▶ **EXCERPT**
+-------+

And the Innovations Are…
Because the students’ solutions focused on problems of staying healthy at home and making social connections, their usefulness and the opportunities for expansion beyond their target market were enormous given the pandemic.
Following are the social innovations from the eight cross-disciplinary student teams, who presented their final projects on April 29 via Zoom for faculty, their classmates, guests from the population with whom they did their research, and professionals from those facilities.
The team behind We Move (Sadie Byun, Amy Chong and Cecilia Pou) asked: Have you ever had to give up something you love? They found that 50 percent of older adults suffer from arthritis and give up physical activities like dance and tai chi because of chronic pain. While physical therapy could help, it can be hard to remember to do the exercises at home or find the motivation. We Move is a digital solution to chronic pain. It offers video exercises (the ones prescribed by their own physical therapist) in a TV window so that older adults can do their exercises while watching their favorite TV program.
Serene Space (Nicolette Harutunian, Mahin Tahsin and Shala Munn) offers a solution to anxiety-provoking medical waiting and exam rooms. The team created a digital wall with calming scenes and sounds of nature that could serve double duty for the doctors to display information as they explain the patient’s condition.
Mindspace (Lindsey Campbell, Sofia Bosch and Connie Chen) is a game app to enhance intellectual stimulation and memory, reduce boredom and increase community (though live games).
Paper Brain (Montana Denton, Chloe Keywell and Aya Shimizu) and HearU (Kevin Lu, Candy Win and Nick Wagener) proposed two very different ways (old-school and high-tech) to promote meaningful conversations and connections between grandparents and grandkids. With Paper Brain, adults receive postcards with a writing prompt and stock or personal photos pre-addressed to their grandkids. They fill in the prompt and drop it in the mail to their grandkid, thereby passing on their life stories and experiences. HearU allows grandparents and grandkids to overcome distance and scheduling problems by having virtual conversations through video or audio messages recorded in answer to conversation prompts.

+-------+

▶ **WORK TO COMPLETE**
(a) List the names of all the student innovations that the excerpt describes.
(b) Reproduce word for word the portion of the excerpt from "Paper Brain (Montana" to "to conversation prompts.".

(Collected data entries)
+-------+

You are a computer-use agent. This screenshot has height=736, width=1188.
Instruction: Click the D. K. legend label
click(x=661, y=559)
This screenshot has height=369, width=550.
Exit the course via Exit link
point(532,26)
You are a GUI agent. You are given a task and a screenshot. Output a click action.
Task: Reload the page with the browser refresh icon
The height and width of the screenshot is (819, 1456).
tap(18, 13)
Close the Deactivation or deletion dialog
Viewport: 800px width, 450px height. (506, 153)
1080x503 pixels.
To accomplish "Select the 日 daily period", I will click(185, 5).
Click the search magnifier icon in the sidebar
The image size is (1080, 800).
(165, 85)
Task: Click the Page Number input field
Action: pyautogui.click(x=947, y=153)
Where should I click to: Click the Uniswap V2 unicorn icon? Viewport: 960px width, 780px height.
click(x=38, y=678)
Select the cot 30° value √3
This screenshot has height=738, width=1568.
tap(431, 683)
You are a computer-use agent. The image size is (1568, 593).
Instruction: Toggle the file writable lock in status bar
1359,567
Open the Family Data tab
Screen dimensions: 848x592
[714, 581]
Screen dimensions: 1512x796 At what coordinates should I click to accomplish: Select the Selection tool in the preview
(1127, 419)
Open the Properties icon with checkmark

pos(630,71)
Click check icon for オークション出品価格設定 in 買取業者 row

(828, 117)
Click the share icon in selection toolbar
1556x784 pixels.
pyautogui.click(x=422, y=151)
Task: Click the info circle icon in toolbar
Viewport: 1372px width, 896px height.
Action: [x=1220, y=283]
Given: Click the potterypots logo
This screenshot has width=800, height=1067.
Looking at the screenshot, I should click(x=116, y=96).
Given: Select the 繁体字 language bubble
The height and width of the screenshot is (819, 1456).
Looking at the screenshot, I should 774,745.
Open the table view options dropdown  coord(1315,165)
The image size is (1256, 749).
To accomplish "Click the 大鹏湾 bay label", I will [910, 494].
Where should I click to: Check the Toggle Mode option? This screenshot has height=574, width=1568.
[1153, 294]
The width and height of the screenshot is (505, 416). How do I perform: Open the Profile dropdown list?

+-------+

▶ **COMPLETED EXERCISE**
(a) We Move, Serene Space, Mindspace, Paper Brain, HearU

(b)
Paper Brain (Montana Denton, Chloe Keywell and Aya Shimizu) and HearU (Kevin Lu, Candy Win and Nick Wagener) proposed two very different ways (old-school and high-tech) to promote meaningful conversations and connections between grandparents and grandkids. With Paper Brain, adults receive postcards with a writing prompt and stock or personal photos pre-addressed to their grandkids. They fill in the prompt and drop it in the mail to their grandkid, thereby passing on their life stories and experiences. HearU allows grandparents and grandkids to overcome distance and scheduling problems by having virtual conversations through video or audio messages recorded in answer to conversation prompts.